5 thoughts on “Microbenchmarking is hard: virtual machine edition”

  1. Denis says:

    I more than agree that writing a good (micro)benchmark is hard. And not only in Java, in C++ as well. Benchmarking a simplest function can become a hard problem when you face code alignment issues or other CPU architectural effects like caches, etc. Take a look at my recent post. https://dendibakh.github.io/blog/2018/01/18/Code_alignment_issues

    1. It is a cool post.

    2. Do you have RSS/Atom feed for your blog?

  2. Travis Downs says:

    Actually with JMH, I find it easier to write a micro-benchmark in Java. It solves most of the hard problems (within reason: if, for example, you allocate memory in your test you’ll always have significant variance), and offers you the tools at hand you need to sink results, measure latency, measure throughput, etc. You can have the tool annotate the generated assembly level for you with cycle counts, you can record performance counters, etc.

    The tool has definitely been written by experts and it shows.

    Other than that, I agree – any type of analysis of low-level performance in these higher level languages than run a in VM add a whole layer of complicating factors, on top of the ones that the OS and runtime already impose.

    That last point is important: some of these issues exist even for stuff written in C or C++: transparent hugepages, for example, is essentially a garbage collector running asynchronously in the OS, possibly changing your virtual to physical mapping at runtime, sometimes giving you huge pages, and sometimes not, etc. You can see big run-to-run variation due to this. Of course, once you know about it, you can control it. This stuff is getting more common, not less.

    1. I agree that JMH makes it easier to write benchmarks in Java. I think that all my Java benchmarks have relied on JMH for years now.
################
## SET OF TASKS
1. In the comment thread on microbenchmarking, what can JMH annotate the generated assembly with?
2. Decide whether each statement agrees with the comment thread on microbenchmarking. Answer yes or no for each, and quote the words from the thread that settle it.
(a) Denis says that writing a good benchmark is hard only in Java.
(b) Travis Downs says JMH was written by experts.
(c) Transparent hugepages always give you huge pages.
3. Reproduce the part of the comment thread on microbenchmarking that begins at the words "5 thoughts on" and stops after "for your blog?".
The data that comes next is separate material and is unrelated to the comment thread on microbenchmarking.

## DATASET CONTENT
################
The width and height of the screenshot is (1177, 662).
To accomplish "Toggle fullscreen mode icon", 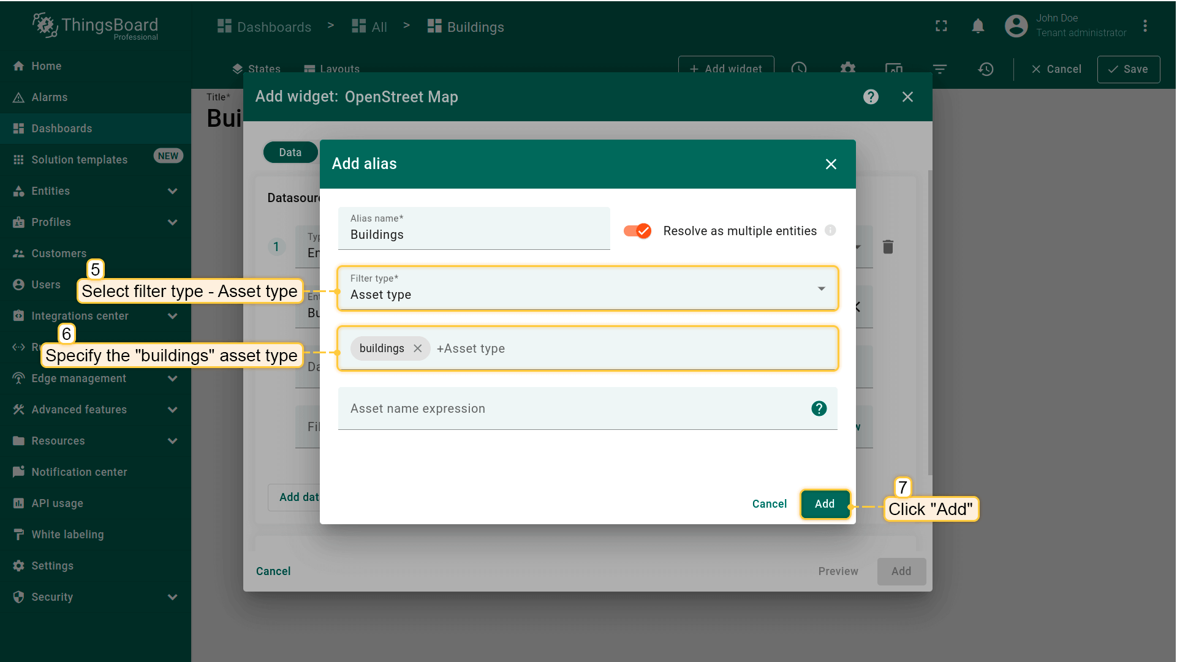I will pos(941,26).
################
## ANSWERS TO THE EXERCISE
1. Cycle counts.

2.
(a) No: "And not only in Java, in C++ as well."
(b) Yes: "The tool has definitely been written by experts and it shows."
(c) No: "sometimes giving you huge pages, and sometimes not"

3.
5 thoughts on “Microbenchmarking is hard: virtual machine edition”

  1. Denis says:

    I more than agree that writing a good (micro)benchmark is hard. And not only in Java, in C++ as well. Benchmarking a simplest function can become a hard problem when you face code alignment issues or other CPU architectural effects like caches, etc. Take a look at my recent post. https://dendibakh.github.io/blog/2018/01/18/Code_alignment_issues

    1. It is a cool post.

    2. Do you have RSS/Atom feed for your blog?